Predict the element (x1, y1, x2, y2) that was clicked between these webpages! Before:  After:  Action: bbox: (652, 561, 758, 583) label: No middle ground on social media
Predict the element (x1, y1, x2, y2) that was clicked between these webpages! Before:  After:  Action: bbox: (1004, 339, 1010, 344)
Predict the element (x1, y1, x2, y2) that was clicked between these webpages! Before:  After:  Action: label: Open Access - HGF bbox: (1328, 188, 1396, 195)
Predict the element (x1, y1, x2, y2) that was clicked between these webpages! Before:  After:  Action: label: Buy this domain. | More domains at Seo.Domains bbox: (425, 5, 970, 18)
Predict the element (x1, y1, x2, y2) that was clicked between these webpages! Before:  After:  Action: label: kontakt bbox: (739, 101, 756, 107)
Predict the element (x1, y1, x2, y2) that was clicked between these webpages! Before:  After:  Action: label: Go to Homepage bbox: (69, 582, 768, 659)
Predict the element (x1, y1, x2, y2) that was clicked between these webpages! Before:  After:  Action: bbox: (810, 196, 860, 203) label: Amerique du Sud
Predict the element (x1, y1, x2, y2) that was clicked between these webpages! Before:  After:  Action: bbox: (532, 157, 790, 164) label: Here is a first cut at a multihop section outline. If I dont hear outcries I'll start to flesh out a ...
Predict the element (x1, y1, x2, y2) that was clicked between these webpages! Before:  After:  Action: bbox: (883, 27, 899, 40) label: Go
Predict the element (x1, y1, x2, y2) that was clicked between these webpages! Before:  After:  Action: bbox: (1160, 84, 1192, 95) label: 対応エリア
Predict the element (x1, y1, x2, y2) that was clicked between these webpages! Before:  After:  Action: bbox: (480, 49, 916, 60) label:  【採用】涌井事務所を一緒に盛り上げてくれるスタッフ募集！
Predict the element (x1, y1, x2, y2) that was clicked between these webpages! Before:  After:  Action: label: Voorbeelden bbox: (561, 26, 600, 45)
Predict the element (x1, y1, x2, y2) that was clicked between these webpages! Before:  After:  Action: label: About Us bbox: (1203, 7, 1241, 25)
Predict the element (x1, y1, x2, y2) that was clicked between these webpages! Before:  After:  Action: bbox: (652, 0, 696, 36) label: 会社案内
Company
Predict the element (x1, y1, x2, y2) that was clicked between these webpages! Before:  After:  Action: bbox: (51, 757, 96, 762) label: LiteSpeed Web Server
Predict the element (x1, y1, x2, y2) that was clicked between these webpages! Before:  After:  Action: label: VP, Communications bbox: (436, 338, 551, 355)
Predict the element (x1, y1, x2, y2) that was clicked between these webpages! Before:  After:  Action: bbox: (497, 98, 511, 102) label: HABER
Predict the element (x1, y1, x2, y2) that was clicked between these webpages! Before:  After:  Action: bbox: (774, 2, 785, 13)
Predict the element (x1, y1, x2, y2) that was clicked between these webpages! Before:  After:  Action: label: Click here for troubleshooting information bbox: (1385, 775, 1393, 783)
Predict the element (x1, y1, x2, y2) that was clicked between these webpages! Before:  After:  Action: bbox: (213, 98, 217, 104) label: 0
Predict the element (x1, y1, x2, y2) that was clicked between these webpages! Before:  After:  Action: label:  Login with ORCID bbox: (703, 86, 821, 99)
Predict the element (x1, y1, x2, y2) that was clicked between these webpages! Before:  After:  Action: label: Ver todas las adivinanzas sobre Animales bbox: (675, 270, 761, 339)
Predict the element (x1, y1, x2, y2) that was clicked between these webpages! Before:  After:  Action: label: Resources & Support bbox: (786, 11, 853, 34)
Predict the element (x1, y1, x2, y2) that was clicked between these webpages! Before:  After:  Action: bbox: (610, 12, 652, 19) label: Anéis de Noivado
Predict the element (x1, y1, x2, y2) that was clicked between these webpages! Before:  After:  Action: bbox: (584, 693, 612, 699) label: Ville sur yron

━━━━━━━━━━━━━━━━━━━━

SET TASK:
Please render the records from the line holding "36) label: 会社案内" through the line holding "102) label: HABER", inclusive, as a Markdown table. Use a column named Row for the row number and a column named Line for the line itself, and skip any blank lines.

OUTPUT FOR THIS TASK:
| Row | Line |
|---|---|
| 1 | Predict the element (x1, y1, x2, y2) that was clicked between these webpages! Before:  After:  Action: bbox: (652, 0, 696, 36) label: 会社案内 |
| 2 | Company |
| 3 | Predict the element (x1, y1, x2, y2) that was clicked between these webpages! Before:  After:  Action: bbox: (51, 757, 96, 762) label: LiteSpeed Web Server |
| 4 | Predict the element (x1, y1, x2, y2) that was clicked between these webpages! Before:  After:  Action: label: VP, Communications bbox: (436, 338, 551, 355) |
| 5 | Predict the element (x1, y1, x2, y2) that was clicked between these webpages! Before:  After:  Action: bbox: (497, 98, 511, 102) label: HABER |